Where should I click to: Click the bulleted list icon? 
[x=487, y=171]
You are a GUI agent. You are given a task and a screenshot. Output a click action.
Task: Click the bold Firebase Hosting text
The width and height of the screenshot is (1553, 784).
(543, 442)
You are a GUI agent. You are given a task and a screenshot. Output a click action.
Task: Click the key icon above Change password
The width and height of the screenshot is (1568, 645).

# # # # # # #

**What you have to do**
Transcribe the listing shown above in full and without change.

**Your response**
Where should I click to: Click the bulleted list icon? 
[x=487, y=171]
You are a GUI agent. You are given a task and a screenshot. Output a click action.
Task: Click the bold Firebase Hosting text
The width and height of the screenshot is (1553, 784).
(543, 442)
You are a GUI agent. You are given a task and a screenshot. Output a click action.
Task: Click the key icon above Change password
The width and height of the screenshot is (1568, 645).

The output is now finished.